WHAT THE EXERCISE ASKS: Repeat exactly, and only, the lines below starting at the line that contains "The width and" and ending at the line that contains "The image size is (1377, 868).", inclusive of both.

INFORMATION SHOWN:
# # # #
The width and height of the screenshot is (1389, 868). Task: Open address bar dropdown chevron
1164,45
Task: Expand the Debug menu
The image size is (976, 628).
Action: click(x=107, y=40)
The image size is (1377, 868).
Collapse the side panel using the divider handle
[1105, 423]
# # # #
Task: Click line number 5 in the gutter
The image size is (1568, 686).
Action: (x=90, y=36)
# # # #
TASK OUTPUT:
The width and height of the screenshot is (1389, 868). Task: Open address bar dropdown chevron
1164,45
Task: Expand the Debug menu
The image size is (976, 628).
Action: click(x=107, y=40)
The image size is (1377, 868).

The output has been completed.